Nilton Fukuda/Estadão
Nilton Fukuda/Estadão

Temer diz acreditar que Selic cairá para um dígito

Presidente afirmou que a expectativa é que juros continuem caindo ‘paulatinamente’ e de maneira responsável

Álvaro Campos, O Estado de S.Paulo

12 de janeiro de 2017 | 18h28

PRAIA GRANDE - Depois de comemorar a queda na inflação de quase 10% para 6,5%, em oito meses de governo, o presidente Michel Temer disse acreditar que os juros no Brasil vão cair de dois para um dígito, gradativamente. 

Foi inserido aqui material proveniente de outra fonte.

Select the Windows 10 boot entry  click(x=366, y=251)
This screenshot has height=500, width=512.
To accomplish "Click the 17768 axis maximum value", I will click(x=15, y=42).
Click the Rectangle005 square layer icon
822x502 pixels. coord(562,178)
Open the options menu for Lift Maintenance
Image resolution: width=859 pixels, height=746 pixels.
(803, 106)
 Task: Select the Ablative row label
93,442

Temer disse que não queria dar palpite na política monetária, mas que acreditava nessa trajetória de queda. “Os juros muito altos dificultam investimentos. Eles caíram 0,75 ponto ontem (quarta-feira) e devem continuar caindo”, comentou, lembrando que a meta é que a inflação fique em 4,5% este ano.

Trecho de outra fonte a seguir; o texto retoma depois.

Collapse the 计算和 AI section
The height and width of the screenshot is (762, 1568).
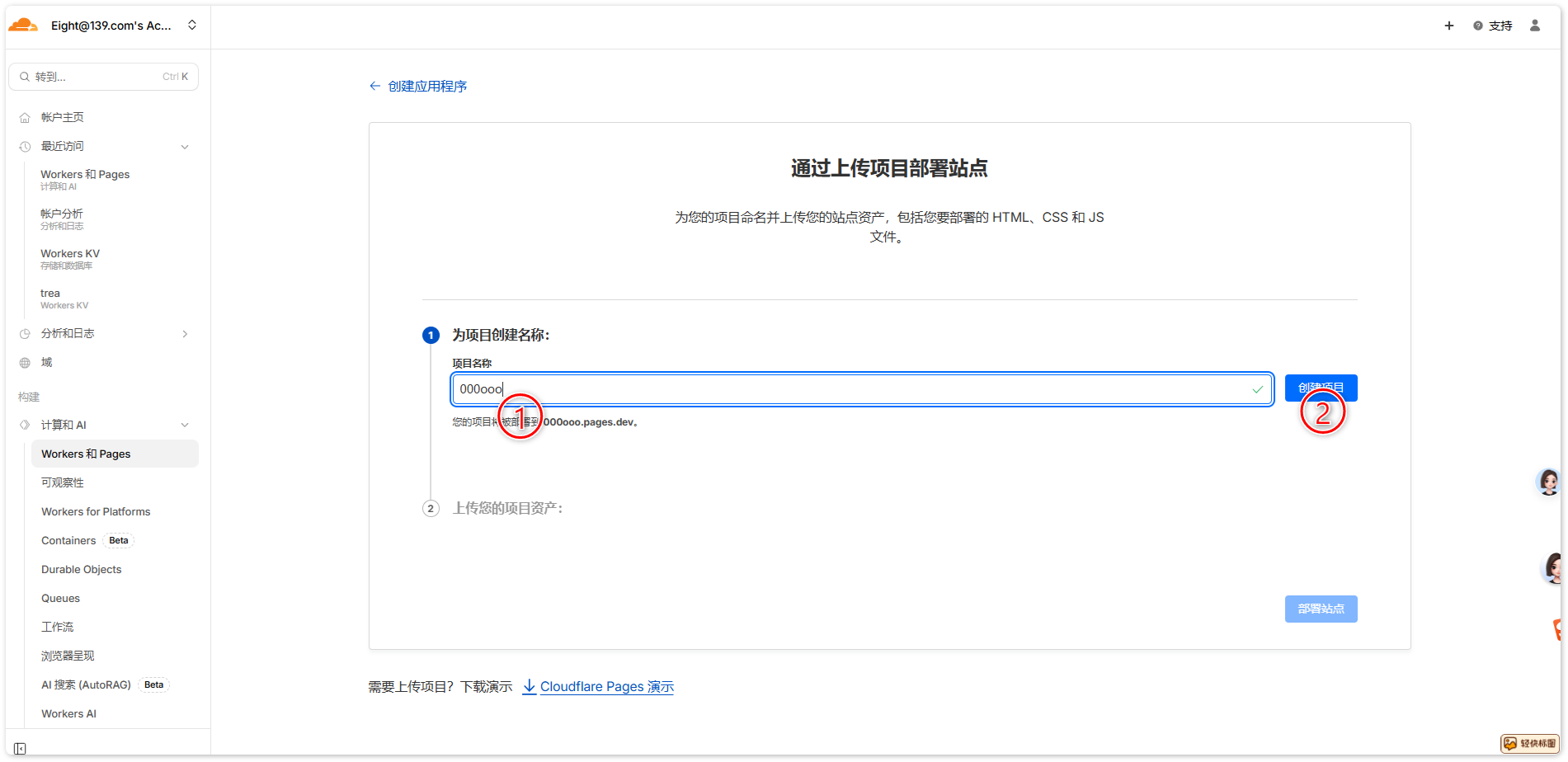[x=185, y=426]
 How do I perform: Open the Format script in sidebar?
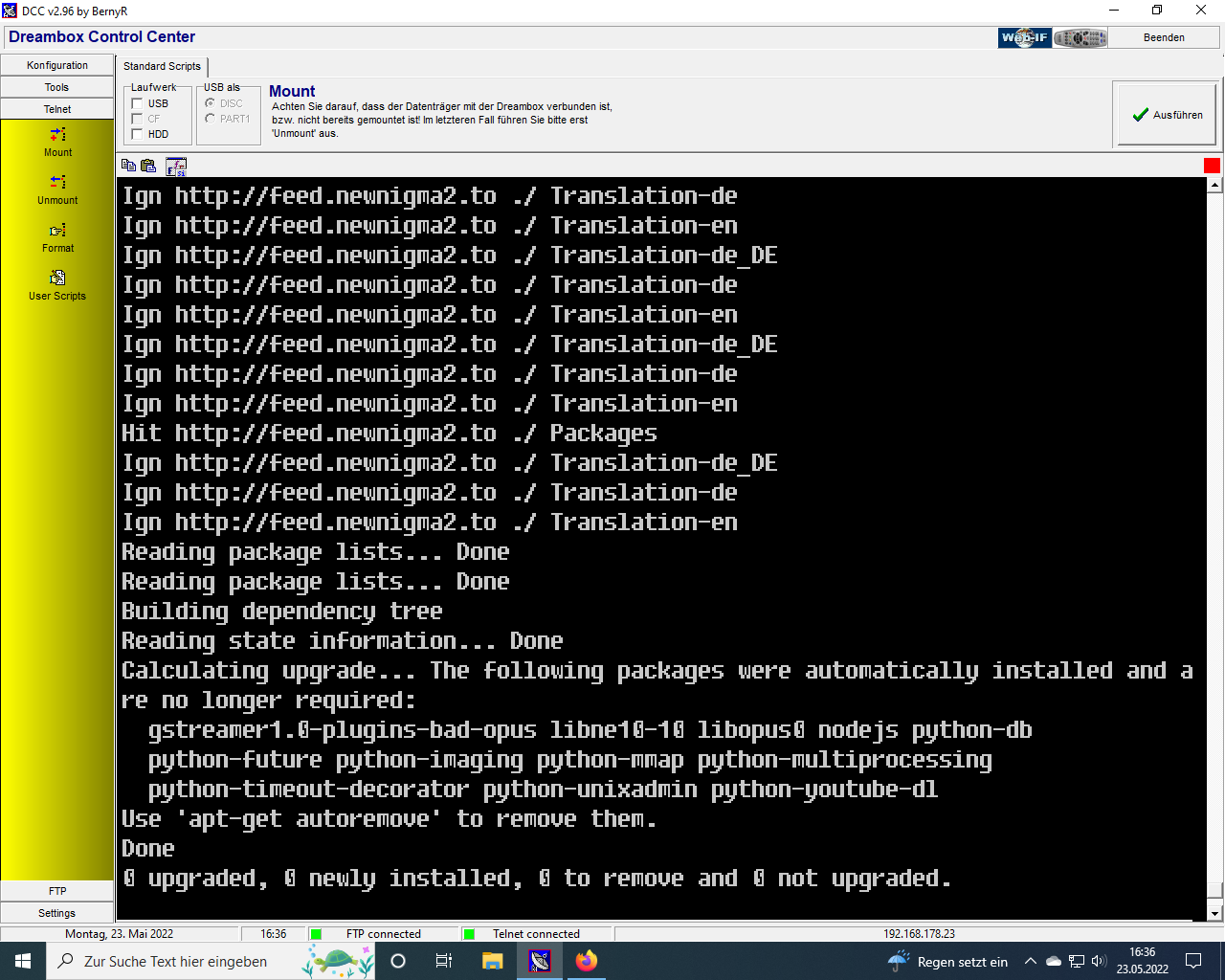[x=57, y=231]
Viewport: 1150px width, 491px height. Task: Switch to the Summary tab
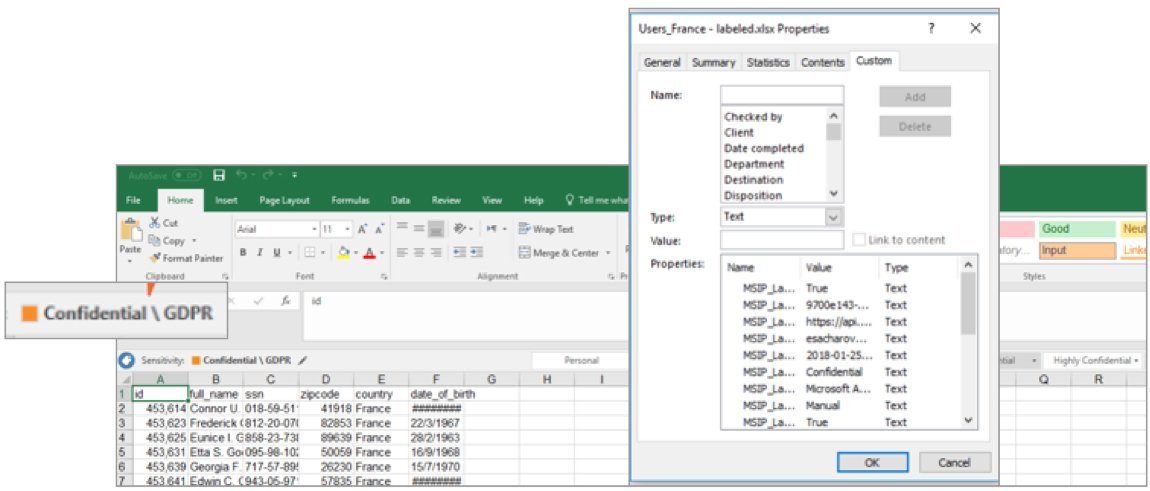pos(713,62)
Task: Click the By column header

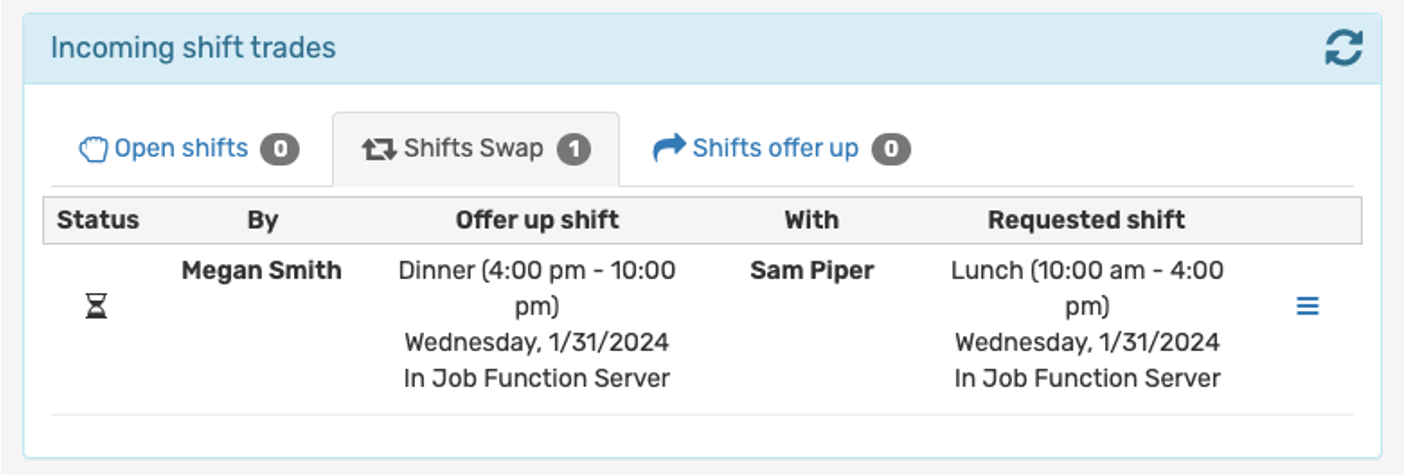Action: coord(263,220)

“Há a expectativa - nada está dado ainda - de que os juros caiam paulatinamente, de maneira responsável”, afirmou. Segundo ele, isso foi possível graças à queda da inflação, que ficou dentro da meta no ano passado. E lembrou que a queda da Selic já está dando resultado, tanto que vários bancos já anunciaram redução dos juros ao consumidor. A declaração foi dada ontem na inauguração de uma escola com o nome do irmão dele, Fued Temer, falecido em 1995, em Praia Grande (SP).

O prefeito de Praia Grande, Alberto Mourão (PSDB), contou que apesar de Fued não ter nenhuma relação direta com o município, o objetivo era homenagear professores universitários, como é o caso dele, que foi professor da Faculdade de Direito do Largo São Francisco.

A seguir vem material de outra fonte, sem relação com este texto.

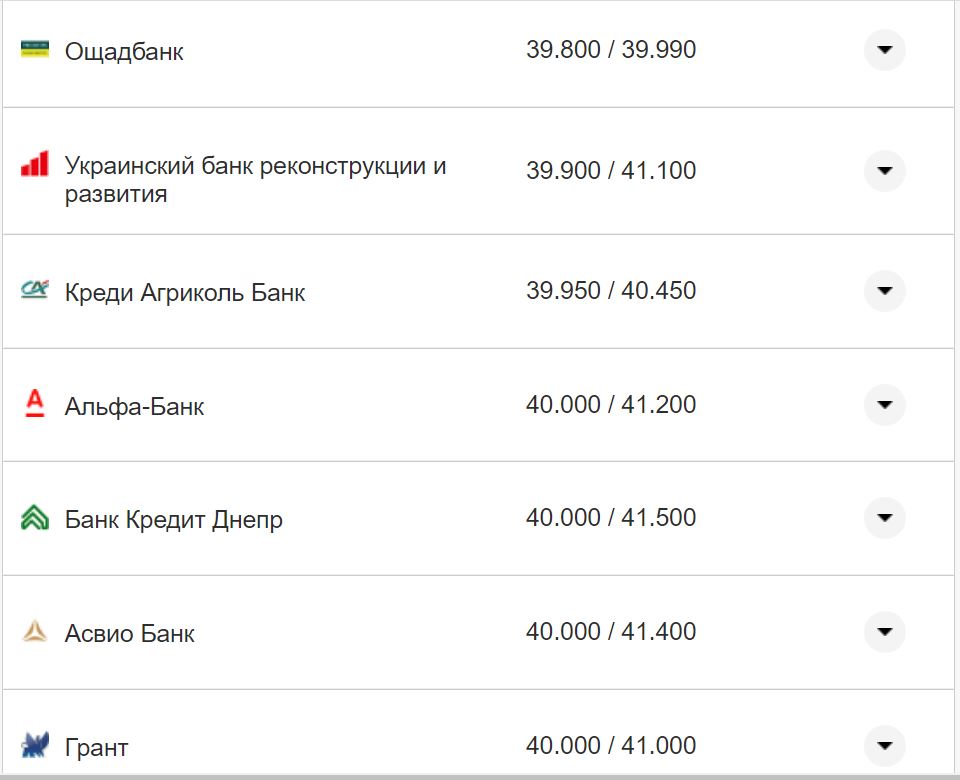Expand details for Банк Кредит Днепр

(x=884, y=518)
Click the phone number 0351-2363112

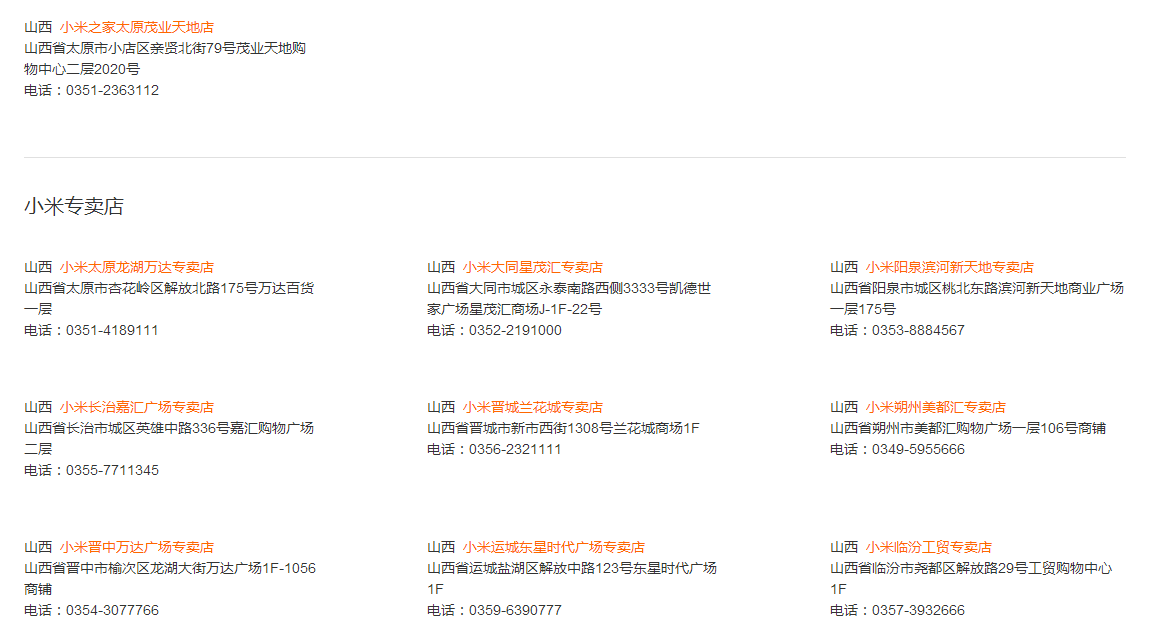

Crise nos presídios. Questionado sobre a situação nos presídios, Temer afirmou que a realidade hoje no Brasil “infelizmente ainda é de insegurança” nessa questão. Segundo ele, apesar de a segurança ser uma função primordialmente do governo do Estado, a União está ajudando e recentemente anunciou a construção de cinco presídios federais, além de verbas para que os governadores construam mais um presídio por Estado. 

Ele também disse que é preciso investir mais em educação para que não haja necessidade de investir tanto em segurança. “Diferentemente do que costumam dizer, nós estamos revalorizando o orçamento da Educação e da Saúde”, afirmou.

O presidente voltou a dizer que a reforma do ensino médio é fundamental e que o Brasil precisa de unificação e pacificação da sociedade. “Em pouquíssimo tempo, conseguimos realizar boas coisas no País. Somos um governo reformista”, declarou.

Em sua gestão, lembrou, o Congresso aprovou um dos projetos mais caros ao Planalto, o de teto dos gastos, que limita o crescimento das despesas da União por duas décadas. 

Temer prometeu que, após a aprovação da reforma da Previdência e da trabalhista, o governo começará a pensar em novas reformas, como a federativa, que vai dar mais autonomia para Estados e municípios. “É lógico que isso depende de estudos, mas eles já estão sendo feitos.”

Um grupo de aproximadamente 30 pessoas recebeu o presidente no evento com um pequeno protesto, gritando palavras de ordem contra o que eles consideram “perdas de direitos”.